Hybrid LLM: Cost-Efficient and Quality-Aware Query Routing

Dujian Ding,Ankur Mallick,Chi Wang,Robert Sim,Subhabrata Mukherjee,Victor Ruhle,Laks V.S. Lakshmanan,Ahmed Hassan Awadallah
2024-04-23
Abstract:Large language models (LLMs) excel in most NLP tasks but also require expensive cloud servers for deployment due to their size, while smaller models that can be deployed on lower cost (e.g., edge) devices, tend to lag behind in terms of response quality. Therefore in this work we propose a hybrid inference approach which combines their respective strengths to save cost and maintain quality. Our approach uses a router that assigns queries to the small or large model based on the predicted query difficulty and the desired quality level. The desired quality level can be tuned dynamically at test time to seamlessly trade quality for cost as per the scenario requirements. In experiments our approach allows us to make up to 40% fewer calls to the large model, with no drop in response quality.
Machine Learning,Artificial Intelligence,Computation and Language
What problem does this paper attempt to address?

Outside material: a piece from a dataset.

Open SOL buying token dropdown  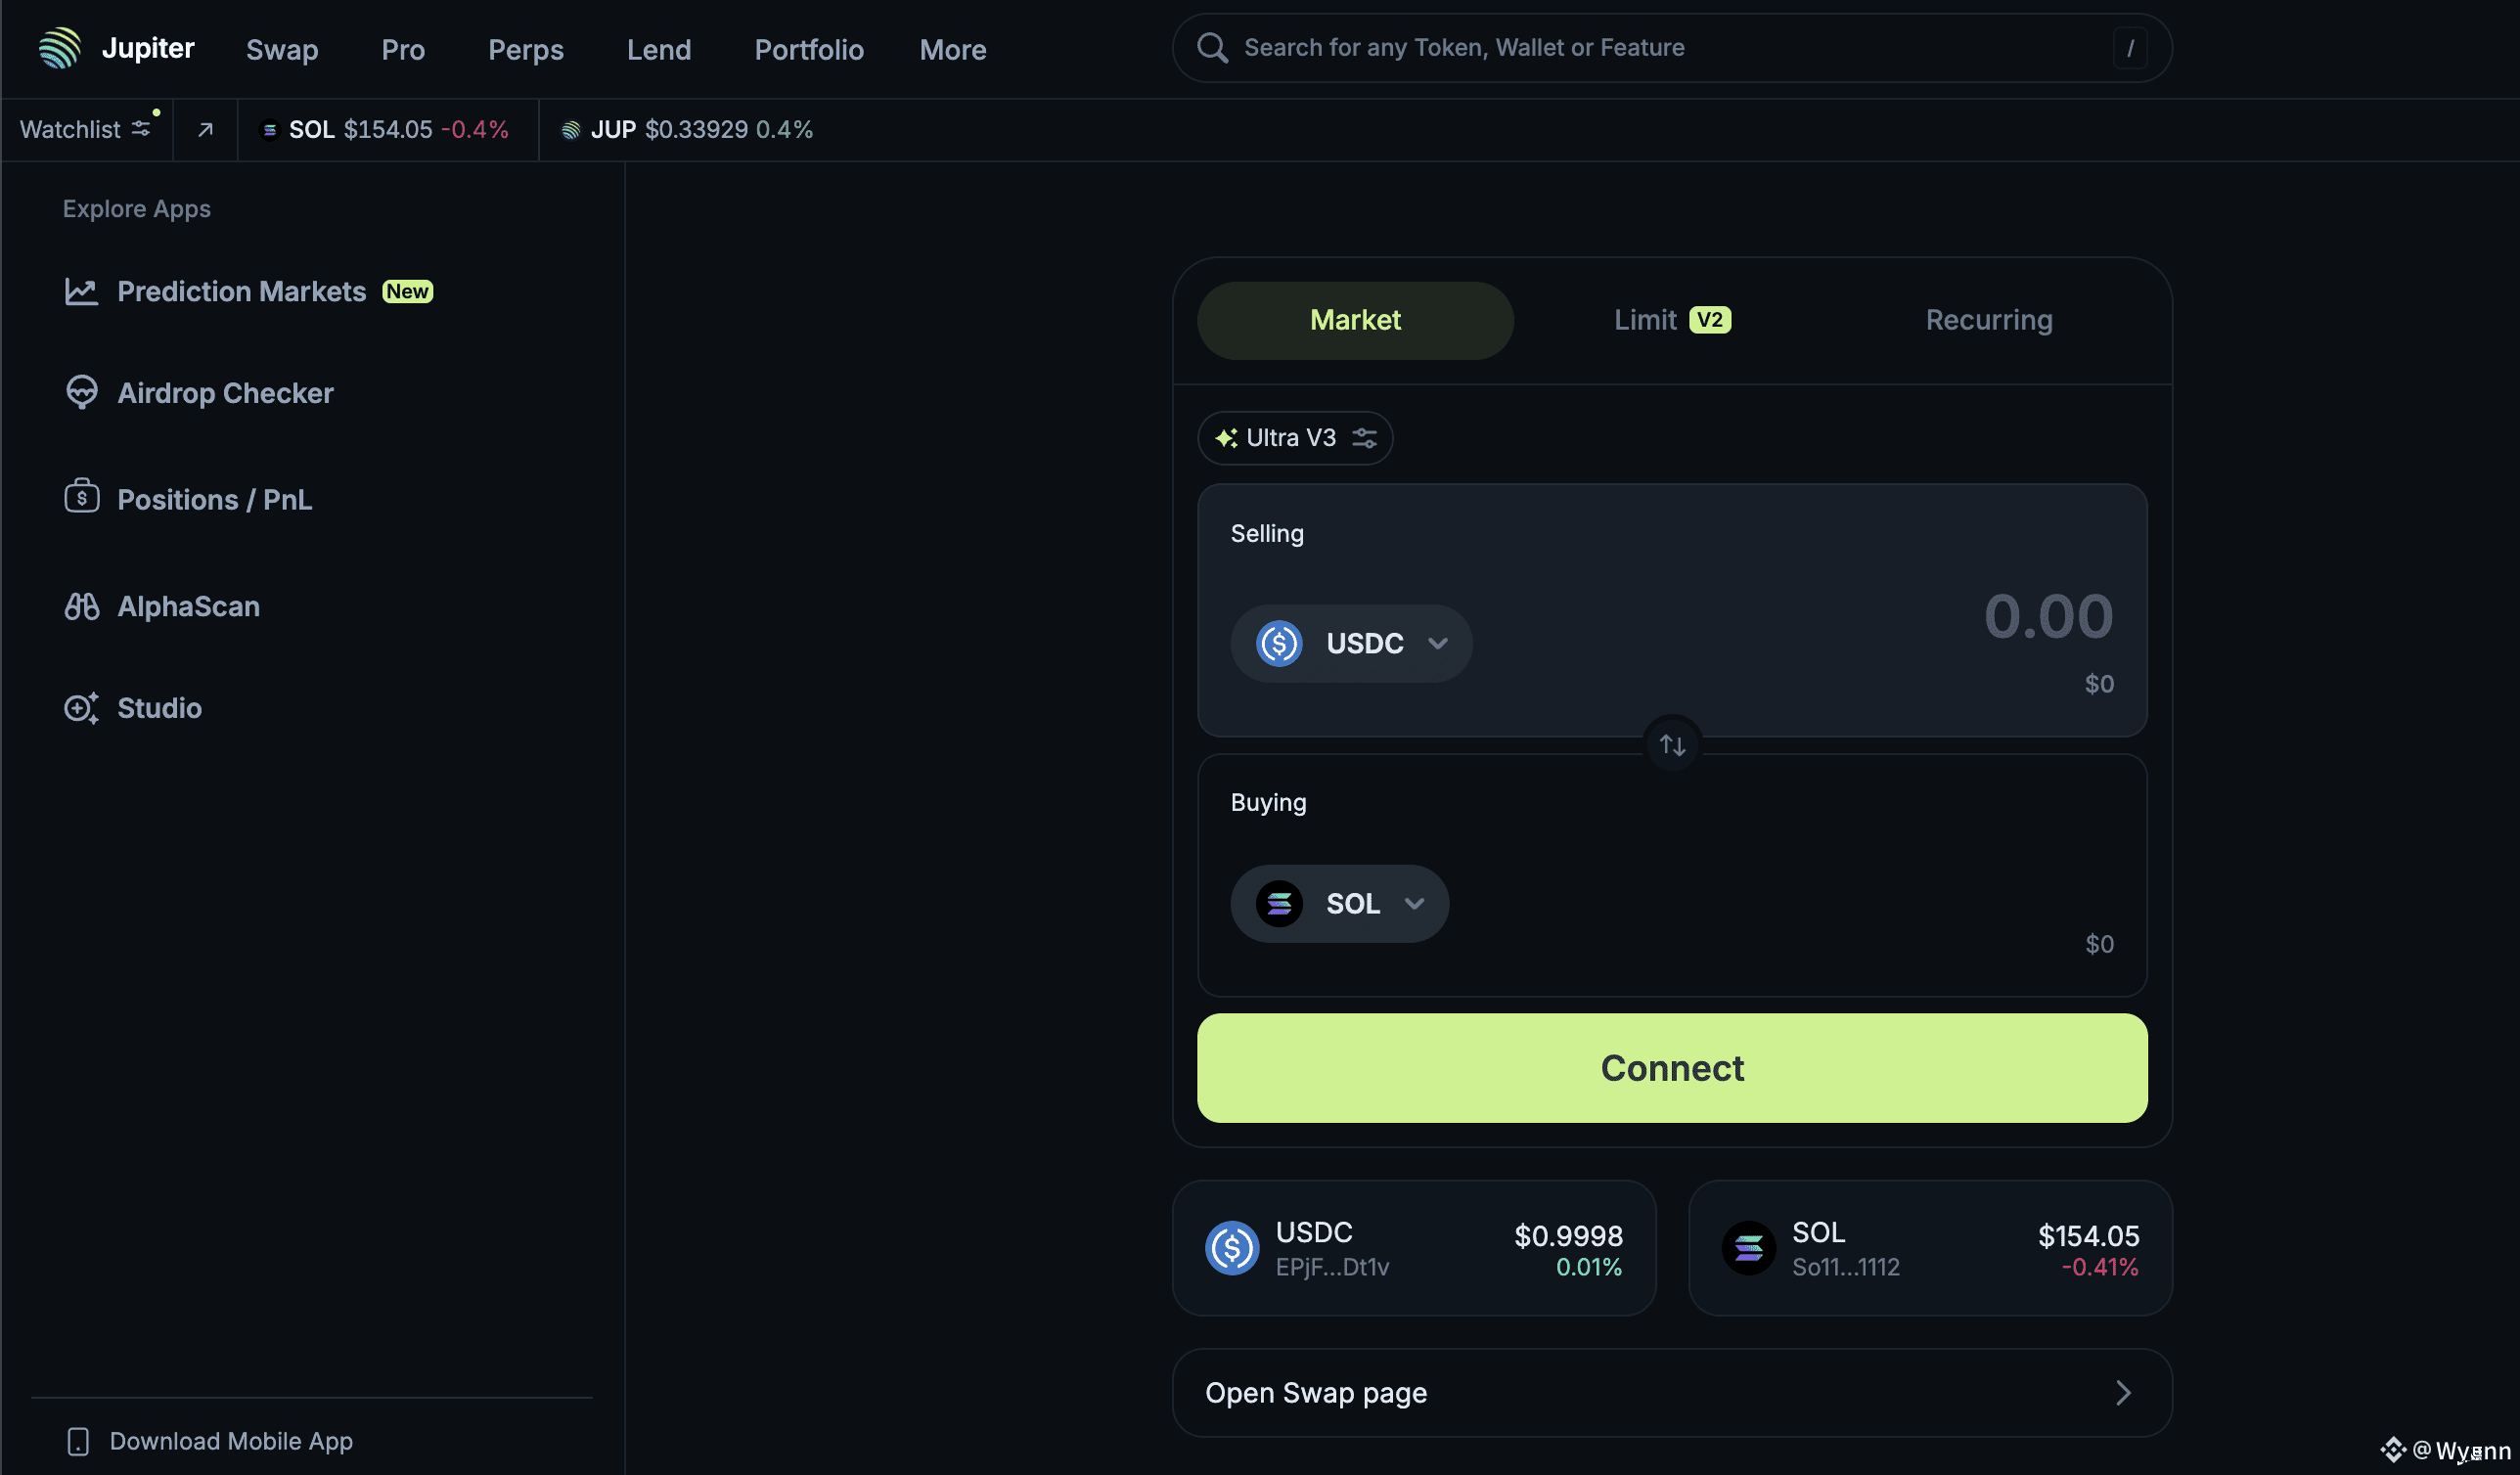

The problem that this paper attempts to solve is the issue of balancing response quality and inference cost in the use of large - language models (LLMs). Specifically, large - language models perform excellently in most natural - language - processing tasks, but their deployment requires expensive cloud servers because these models are huge. While smaller models can be deployed on lower - cost devices (such as edge devices), they generally lag behind large models in response quality. Therefore, this paper proposes a hybrid - inference method, aiming to combine the advantages of these two models to save costs while maintaining high - quality responses. To achieve this goal, the author proposes a router mechanism that can assign queries to small or large models according to the predicted query difficulty and the required quality level. This method allows for dynamic adjustment of the required quality level at test time, thus seamlessly trading off between quality and cost. Experimental results show that, compared with using only large models, this method can reduce the number of large - model invocations by up to 40% without causing a decline in response quality.